4.)  Bone or joint pain can draw the dog's attention to the wrist or ankle area and in an attempt to alleviate the discomfort the dog licks over the top of the joint.
5.)  Psychological stimuli such as separation anxiety, a new pet or child in the home, or neighbor dogs invading the dog's "territory" can create psychological stress.  Self stimulation such as picking out an area to concentrate on and licking for extended periods of time are a way for the dog to relieve the "stress".
6.)  Hypothyroidism has played a role in some cases of Acral Lick Granuloma.   Especially in Black Labs with lick granulomas it would be a good idea to have the Thyroid Gland function checked.  Thyroid medication may just be what the dog needs to have those skin lesions resolve.

Treatments:

Many, many trick and treats have been tried in an attempt to keep the dog away from the skin lesion in order to allow it to heal.  Ya know what?  None of 'em work very well.  Such things as bandaging the entire leg (the dog will lick just above any wrap or cast that is placed over the lesion) and applying nasty tasting stuff like Bitter Apple or Tabasco sauce doesn't work.   Barbed wire wrapped in plaster casts don't work.  Putting an Elizabethan collar on doesn't work well because as soon as it is removed the licking starts again and the dog will activate the lesion all over again.

Anti-anxiety drugs have been tried, too.  Very occasionally such medications as Prozac or Xanax might make a slight difference...but not enough dogs respond well to these to be able to call psychoactive medications a cure.
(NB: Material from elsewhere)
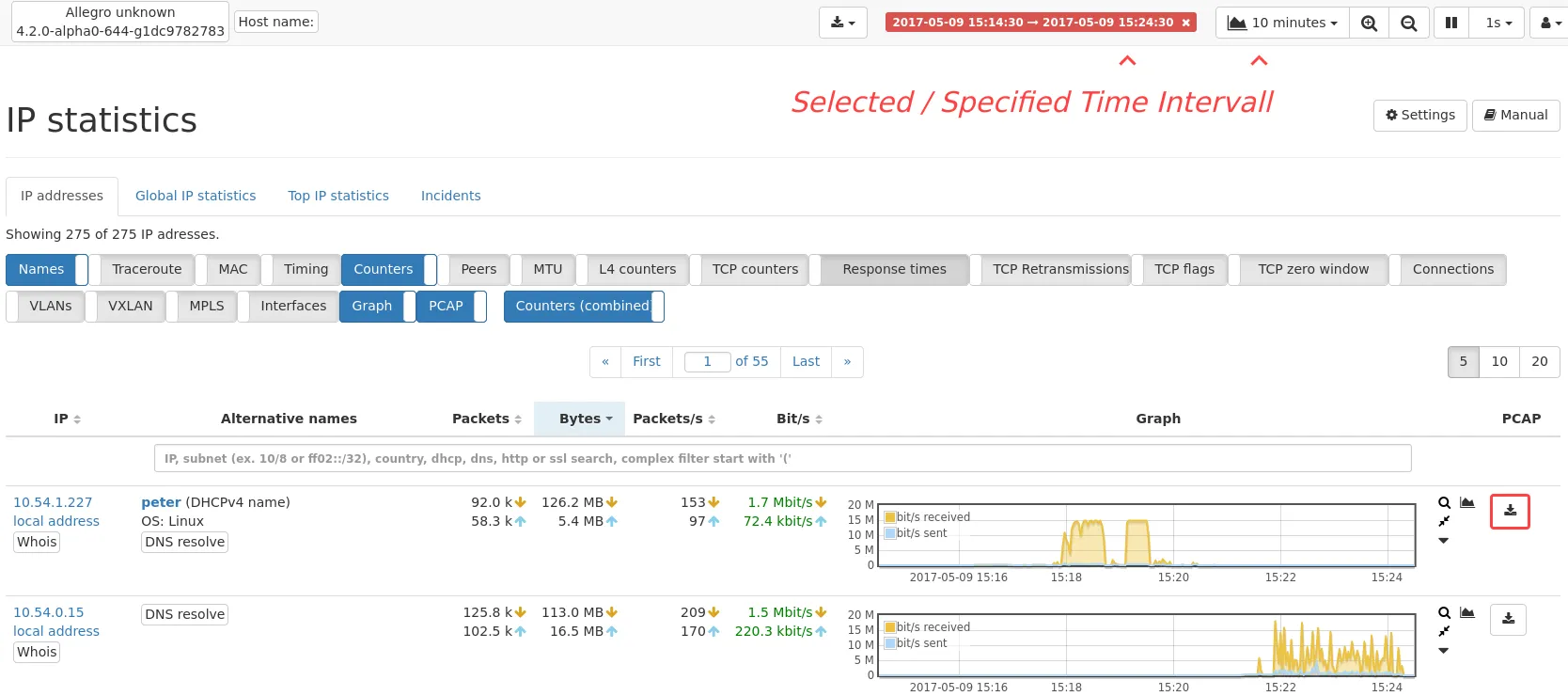Show 20 entries per page
This screenshot has height=696, width=1568.
1539,361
Cortisone injections into and under the granuloma quiet them down and shrink them...for a while; then the dog starts licking again and the lesion becomes as big as ever.  Deadening cutaneous nerves has been tried, even Cobra venom was professed to have a cure rate of 90% way back in the early Seventies, and these methods have proven to be unsatisfactory.

Two Granulomas now!We've got a real dermatology nightmare here!  Something makes the dog compulsively attracted to the granuloma and will start licking at a different place if it cannot get at the original lesion.  Look at the photo on the right and you can see the second lesion on the opposite leg that this dog started when he was put into a cast to inhibit the licking at the first lesion.

So...what does on do about this nightmare?  Long term antibiotics seem to be the best helper...as long as three months may be required for significant improvement.  Cortisone topical creams rubbed into the lesion daily can help.  Topical medications that have multiple antibiotic/cortisone ingredients can help.  This is one disorder where the veterinarian preaches control or management of the skin problem since a cure is not now known.  Any little thorn, splinter, tick bite, scratch or infection over the wrist areas in the front legs and over the area lower down from the ankle in the rear legs can lead in a short time to an Acral Lick Granuloma.  So keep a close eye on these problem spots and at the first sign of persistent licking at one particular site, get some veterinary help as soon as possible.